Reflections from a Student Affairs Professional

In Quarantine with His Family in Spring 2020

Who Misses the Daily Habit of Going to His Campus Office 

 

Have you ever seen the 2013 movie The Way Way Back?  I recently watched the film with my family during quarantine.  There is a lot to unpack in this coming of age comedy-drama, especially for us student affairs professionals. Admittedly, I love this movie. I have seen it many times and discover something new each time I watch it.  Here are some of my take-aways specific to all of us in higher education:

THE POWER OF MENTORING – the film’s lead character, Duncan, experiences a transformational summer when Owen takes him under his wing and becomes his mentor.  Duncan’s confidence and personality blossom as a result of connection, understanding, and a whole lot of care.  It is clear at the end of the film that Duncan will forever be better because Owen invested in him. 

Each of us likely has a story about how mentoring changed our trajectory, both as individuals and professionals.  Mine harkens back to my own Dean of Students Nell Glynn Koester.  She was always there for me with a challenge to do more or be better, a note of congratulations or encouraging words, and a genuine smile meant to say, “I believe in you.” Nell is the reason that I chose Higher Education as a career.  It was one brief, but powerful moment of reflection created by Nell, that eventually lead me to this career.

Mentoring is a long-term investment in someone.  We know this.  For me, it is that enduring commitment that distinguishes mentoring from other forms of advising/coaching.  We build mentoring relationships using trust, empathy, commitment, and mutual benefit to ignite all that is beautiful within someone. Each mentoring relationship grows in its own organic way that is based in the needs of the moment, the serendipity of time and space, and character of the people in the relationship.

When asked to reflect on the most significant parts of my tenure in higher education, it is easy for me to point to specific mentoring relationships as crucible moments that define my “why.”  Whether that was with a student, a colleague, a fellow board member, or volunteer, it was all based on the opportunity to use my skills, passion, heart, and influence to create meaning and opportunity for someone that I cared deeply about.  Just as Nel did for me, I can do for others.

AFFIRMATION MATTERS – All the characters in The Way Way Back have a complexity that compels the viewer to really pay attention.  From the lead characters to the supporting cast, there’s something unique or awkward or maddening or wonderful about each of them.  And each of them has a moment of awakening that brings the viewer closer, creating empathy and connection.   Ultimately, they’re looking to be affirmed for who they are.  They find that affirmation from family, friends, lovers, and mentors in their own ways throughout their individual journeys.
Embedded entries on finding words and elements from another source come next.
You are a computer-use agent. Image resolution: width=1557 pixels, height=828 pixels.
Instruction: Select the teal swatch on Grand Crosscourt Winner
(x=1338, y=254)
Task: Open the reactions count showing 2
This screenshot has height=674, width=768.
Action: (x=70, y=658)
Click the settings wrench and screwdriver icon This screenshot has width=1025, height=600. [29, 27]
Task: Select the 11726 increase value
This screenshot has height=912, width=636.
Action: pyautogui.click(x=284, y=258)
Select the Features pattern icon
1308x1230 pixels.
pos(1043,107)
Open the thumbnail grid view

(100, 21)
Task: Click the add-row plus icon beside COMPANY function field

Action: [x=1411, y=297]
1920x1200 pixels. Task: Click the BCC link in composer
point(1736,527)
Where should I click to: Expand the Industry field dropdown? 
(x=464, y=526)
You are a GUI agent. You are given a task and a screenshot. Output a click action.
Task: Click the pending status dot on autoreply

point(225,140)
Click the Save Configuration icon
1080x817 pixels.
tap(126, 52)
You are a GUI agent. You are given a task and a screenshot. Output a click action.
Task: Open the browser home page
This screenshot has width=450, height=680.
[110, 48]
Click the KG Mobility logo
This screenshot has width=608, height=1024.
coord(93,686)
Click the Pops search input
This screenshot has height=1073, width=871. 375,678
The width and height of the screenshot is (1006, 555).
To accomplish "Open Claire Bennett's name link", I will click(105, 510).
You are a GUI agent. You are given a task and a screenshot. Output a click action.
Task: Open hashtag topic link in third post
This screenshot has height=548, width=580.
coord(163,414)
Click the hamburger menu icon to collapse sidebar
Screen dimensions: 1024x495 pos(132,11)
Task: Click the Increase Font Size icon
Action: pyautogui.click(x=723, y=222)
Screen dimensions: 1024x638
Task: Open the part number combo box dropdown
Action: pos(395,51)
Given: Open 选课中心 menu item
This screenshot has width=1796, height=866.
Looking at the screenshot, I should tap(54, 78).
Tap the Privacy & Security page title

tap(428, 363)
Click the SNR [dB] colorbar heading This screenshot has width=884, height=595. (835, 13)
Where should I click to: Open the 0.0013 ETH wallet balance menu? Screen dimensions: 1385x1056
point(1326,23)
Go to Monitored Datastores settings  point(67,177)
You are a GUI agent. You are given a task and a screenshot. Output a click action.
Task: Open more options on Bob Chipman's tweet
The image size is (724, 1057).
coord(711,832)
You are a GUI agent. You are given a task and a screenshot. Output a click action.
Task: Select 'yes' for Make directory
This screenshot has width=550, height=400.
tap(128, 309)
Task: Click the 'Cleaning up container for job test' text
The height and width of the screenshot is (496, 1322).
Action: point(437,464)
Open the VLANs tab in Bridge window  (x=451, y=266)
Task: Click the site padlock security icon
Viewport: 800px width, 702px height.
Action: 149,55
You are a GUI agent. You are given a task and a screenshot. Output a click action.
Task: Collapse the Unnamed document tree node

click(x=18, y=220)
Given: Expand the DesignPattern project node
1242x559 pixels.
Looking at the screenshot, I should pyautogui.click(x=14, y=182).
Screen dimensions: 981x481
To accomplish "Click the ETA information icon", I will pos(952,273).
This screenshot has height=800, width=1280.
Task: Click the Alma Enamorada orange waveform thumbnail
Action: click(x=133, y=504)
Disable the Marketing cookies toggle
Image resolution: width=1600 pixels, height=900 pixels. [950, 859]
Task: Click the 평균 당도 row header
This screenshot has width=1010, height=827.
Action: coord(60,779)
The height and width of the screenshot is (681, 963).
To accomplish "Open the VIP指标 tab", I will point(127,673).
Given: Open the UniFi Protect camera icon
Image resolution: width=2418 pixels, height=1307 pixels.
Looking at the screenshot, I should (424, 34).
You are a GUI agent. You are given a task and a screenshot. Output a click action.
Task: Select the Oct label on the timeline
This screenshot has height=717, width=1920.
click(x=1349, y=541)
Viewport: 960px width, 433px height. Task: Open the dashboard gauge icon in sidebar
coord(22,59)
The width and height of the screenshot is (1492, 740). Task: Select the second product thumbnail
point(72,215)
How often are we each in the position to affirm the value and completeness of our students, colleagues, and family?  Just as importantly, in what ways are we seeking affirmation from those same groups of people?  Especially in this time of quarantine, we need that support and encouragement.  We need to know we matter.  Some of us crave the touch of other humans.   Some of us need experiences that make us feel…whether it is joy or frustration, compassion or connection.  All of us need to be affirmed regularly.  Make sure affirmation is part of your personal and professional practice.

COURAGE COMES IN MANY FORMS – Duncan courageously finds his voice.  It is a moment that makes the viewer want to cheer in support and encouragement.  For Duncan’s mom, her moment of courage is when she acknowledges her own value.  For Owen, it’s the courage of vulnerability, openness, and commitment.  There are many moments of courage throughout the movie.

It makes me think of all the acts of courage that occur in the lives of our students, colleagues, friends, family, and leaders.  Do we spend enough time encouraging courage?  Do we spend time in moments of reflection about our own acts of courage?

Big or small, every act of courage creates a ripple effect and encourages others to dig deep and find the courage within themselves.  This is very much present throughout The Way Way Back.

DON’T DIE WONDERING – this is a mantra spoken by several characters throughout the movie but becomes pivotal to the ending.  I’ve tried hard not to create any spoilers for those that haven’t seen The Way Way Back, so suffice it to say, Duncan makes a decision based on this mantra and provides the viewer with a wonderful sense of hope and destiny.

I’m not sure how I personally feel about the phrase, but what I do take away from the sentiment is that we should be fully present, seize moments of joy and exploration, encourage growth and discovery, and enjoy life as it comes.